In a randomized controlled trial evaluating the use of intraoperative Doppler USG, surgical outcomes of 85 patients who underwent Doppler USG-assisted microscopic subinguinal varicocelectomy and and 87 patients without Doppler USG were compared. It was observed that the intraoperative Doppler USG group had shorter operative time (42 min vs 53 min), greater number of protected arteries (1.9 vs 1.3) and greater number of spermatic veins ligated (7.8 vs 7.0) (6). Varicocelectomy is a very common surgery in our country. According to the statistical report made by the General Directorate of Public Hospitals in 2017, only in public hospitals, 2499 bilateral and 11957 unilateral varicocelectomy procedures were performed in Turkiye. (4). Considering the fact that private and university hospitals were not included in this report, the actual number of procedures would be way beyond these numbers. Considering the number of microsurgical varicocelectomies reaching tens of thousands a year and the probability of spermatic artery damage in 1% and resulting testicular atrophy in 5% of them, it may be estimated that tens of patients would suffer from complications leading to testicular loss due to a such simple operation as varicocelectomy. Therefore, as surgeons, it is our responsibility to take precautions in order to minimize the odds of these complications.
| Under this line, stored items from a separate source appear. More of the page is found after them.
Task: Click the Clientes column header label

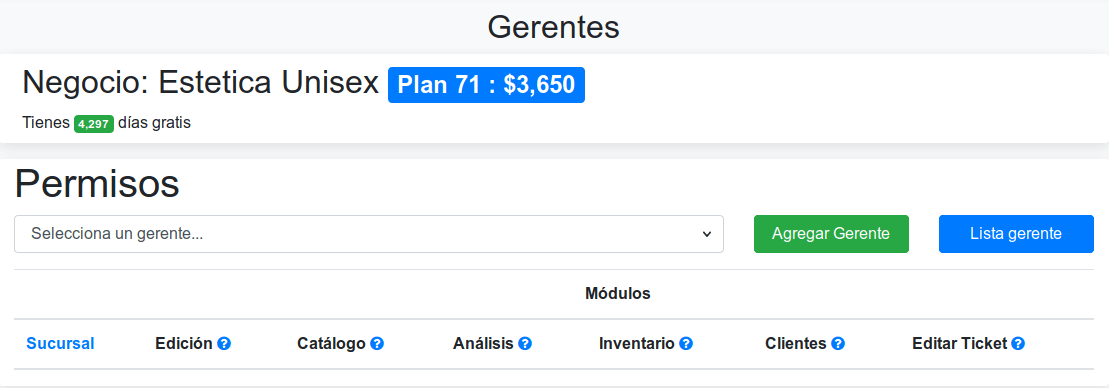Action: tap(796, 343)
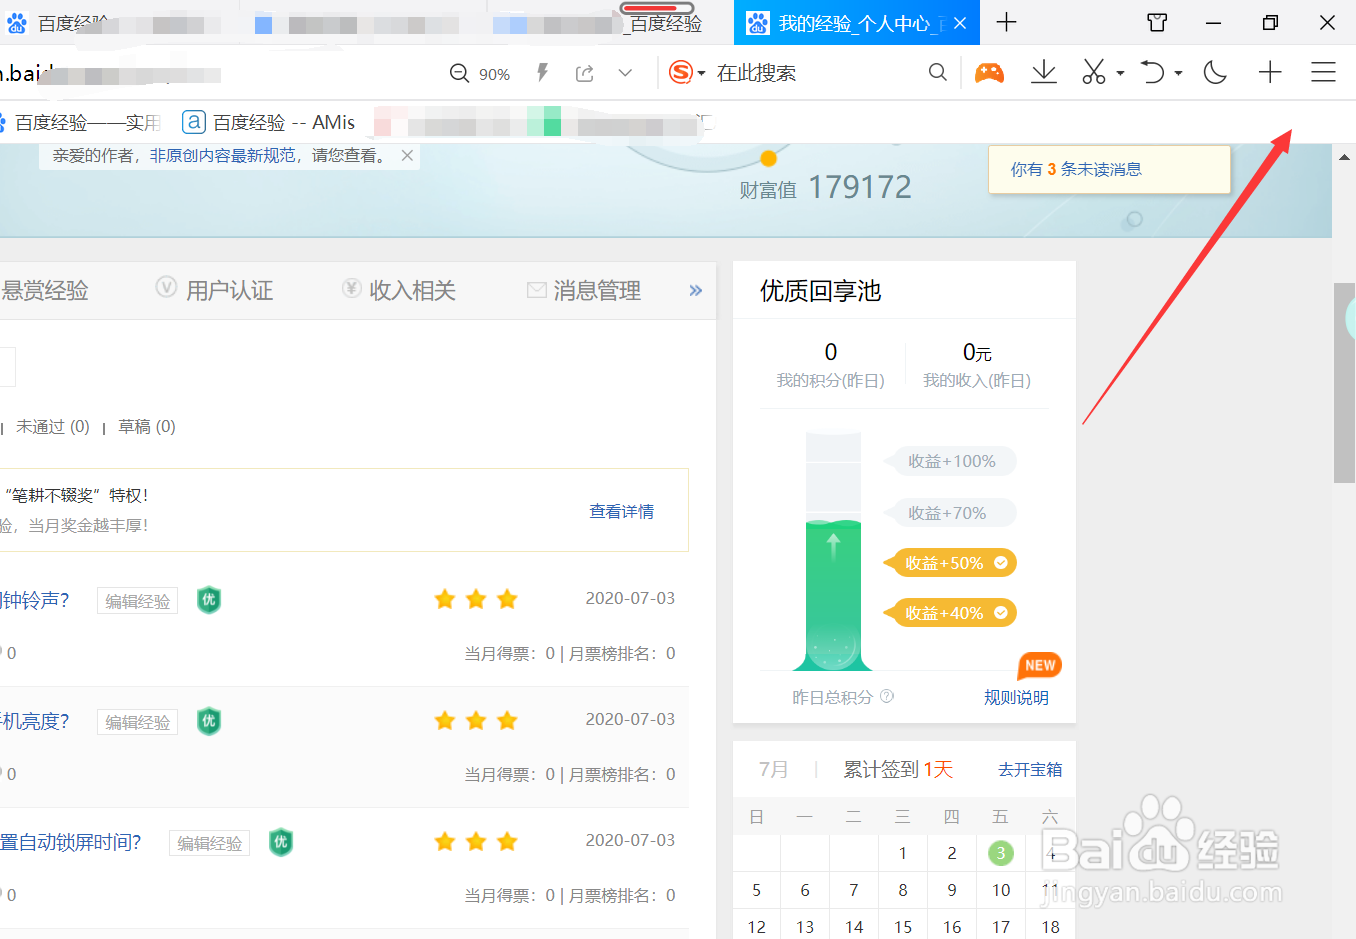The height and width of the screenshot is (939, 1356).
Task: Click the 查看详情 link
Action: [620, 510]
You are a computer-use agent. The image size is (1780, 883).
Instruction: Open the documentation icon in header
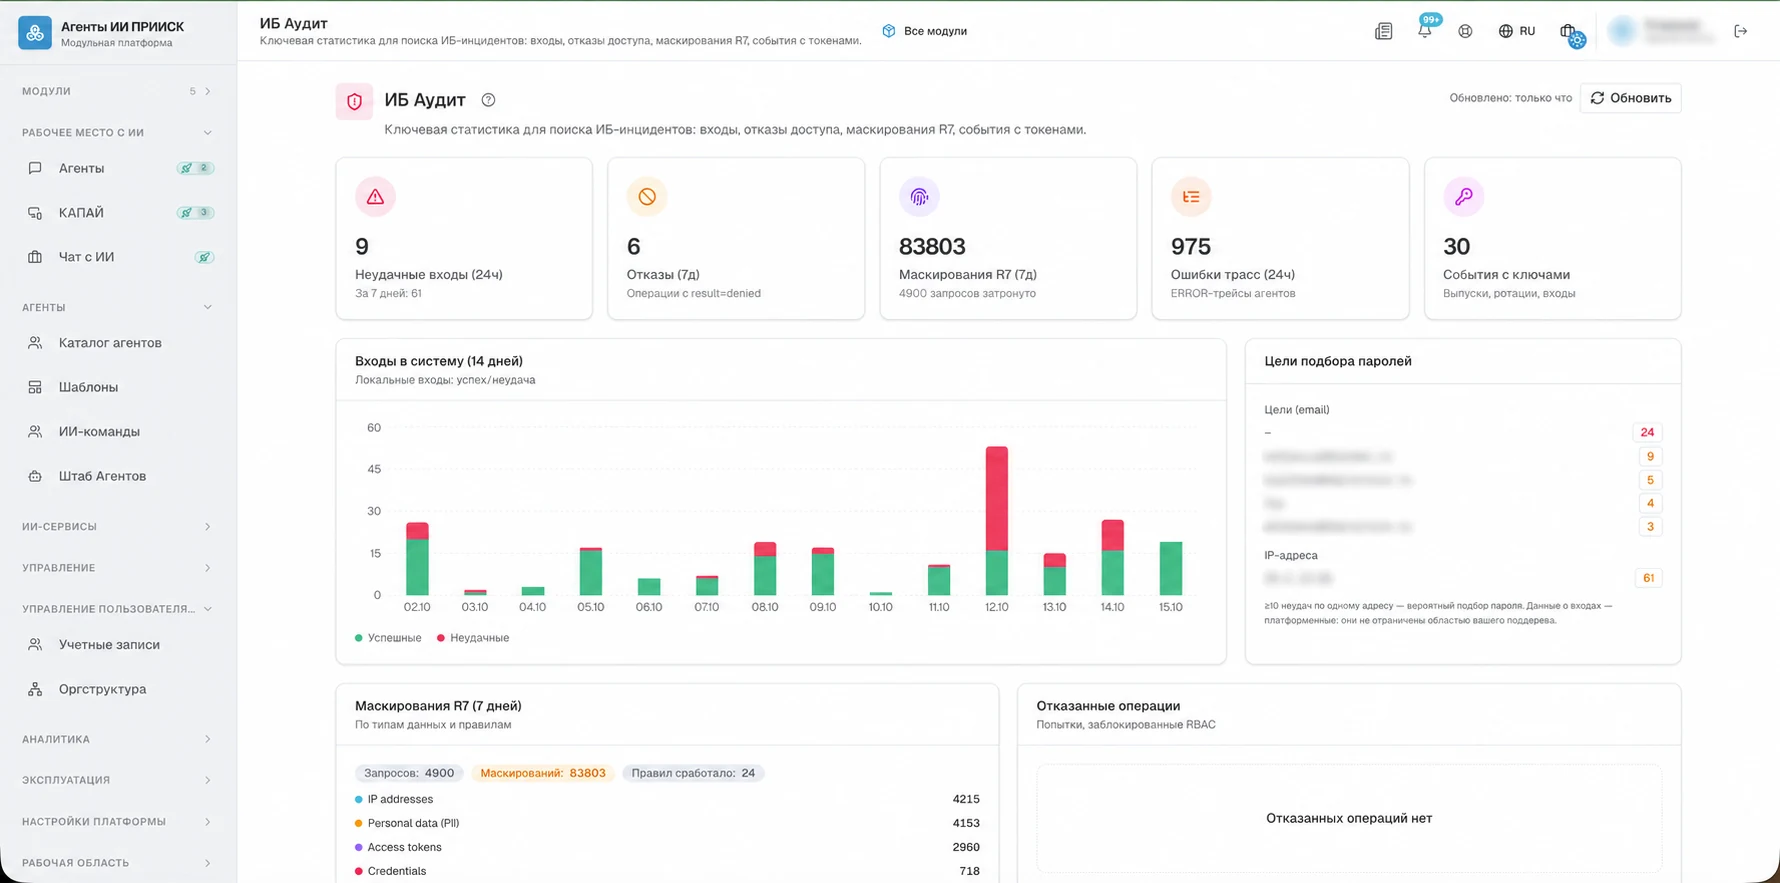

The use of intraoperative Doppler USG for the subinguinal microsurgical varicocelectomy procedure increases our knowledge about the anatomy of the spermatic cord. In a mapping study including 24 patients who underwent subinguinal varicocelectomy by using intraoperative Doppler USG, it was found that the mean number of ligated spermatic veins was 4.7 for each spermatic unit and 44.1% of these veins were found in the upper-medial quadrant of the spermatic cord (7). Similar to our study, the mean number of spermatic arteries was 1.33 for each spermatic cord in this study.
Conclusion
The use of operative microscope or surgical loops does not seem enough to protect accidental testicular arterial injury. The use of micro-Doppler USG in micro-surgical varicocelectomy seems to be an effective and safe method that facilitates identification of testicular vessels. With the assistance of micro-Doppler USG, even very small size arteries can be easily identified and iatrogenic damage can be avoided.